For her, the desire was as good as action. ”I’m not one of those people who daydreams,” said Sinclair. ”Once a thought comes into my head, I set about to make a reality of it.”
Her immediate reality was a ticket to New York. ”The American dreamis America’s best seller,” she said. ”I bought it.”
In those early New York days, she found herself a far distance from the career she sought, instead supporting herself by working ”on Wall Street, as a cashier at a theater chain, in the garment district.”
She did begin modeling, and one assignment involved a revue with some acting attached. An agent saw her and suggested she see theatrical impresario Joseph Papp, who needed someone for a show he was casting.
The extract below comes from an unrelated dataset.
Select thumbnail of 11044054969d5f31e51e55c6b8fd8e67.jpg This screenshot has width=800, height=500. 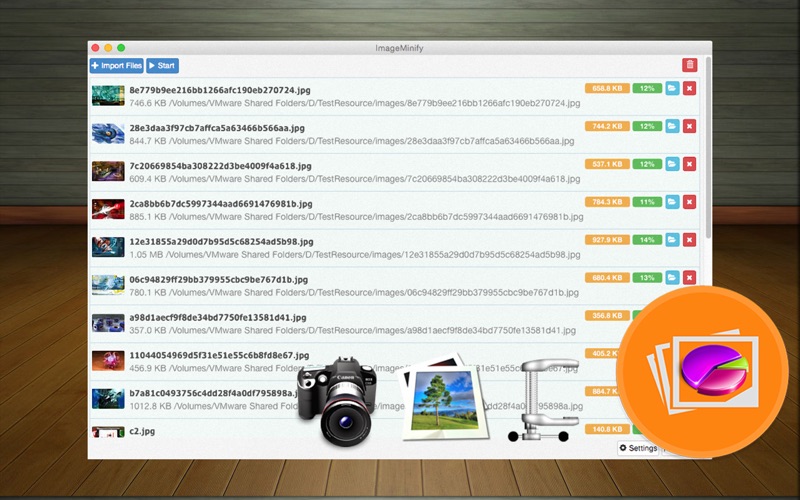(108, 361)
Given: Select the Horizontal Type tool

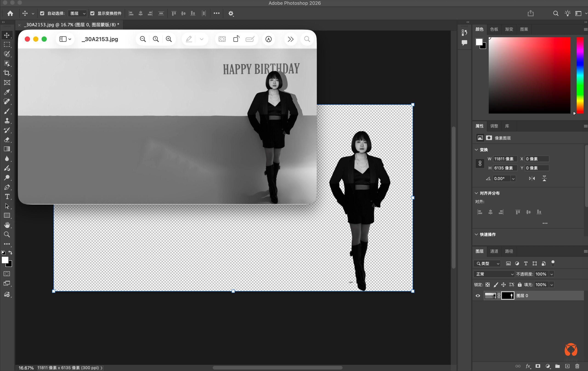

She not only got the role, but continued to work in Papp’s Public Theater for the next three years, where she gained experience and training and met her future husband, Dean Compton, who was production stage manager.
In 1974 she starred in Conrack with Jon Voight, and chose that time to move to California. ”I thought to my clever self,” she said, ”why don’t I run around and see casting agents and if they ask me what I’ve done, I can tell them they can go to the Fox Theatre and see the movie.”
It worked. ”If I had come out here with just a picture and a resume at my age, I don’t think anyone would have paid any attention to me,” she said.
She began to be cast in what she describes as ”serious parts, and they all built a certain kind of career for me. They were all little-bitty parts, but rather interesting, and I took them all and made something nice out of them.” Looking back, she has no regrets about having left home and family.
She spent the first years returning to Jamaica to see the boys between jobs and having them with her for vacations. When they were teenagers, they joined her here. She said, ”We’re very good friends. I feel fortunate I was smart enough to keep the lines of communication open so that, even when upheavals came, we could discuss everything.”
She said part of her satisfaction with her choice lies in the pride the Jamaican community feels in her. She received achievement awards from Jamaican groups in Chicago and Boston, and ”the Jamaican-West Indian- Caribbean community has indicated it is very pleased with me.”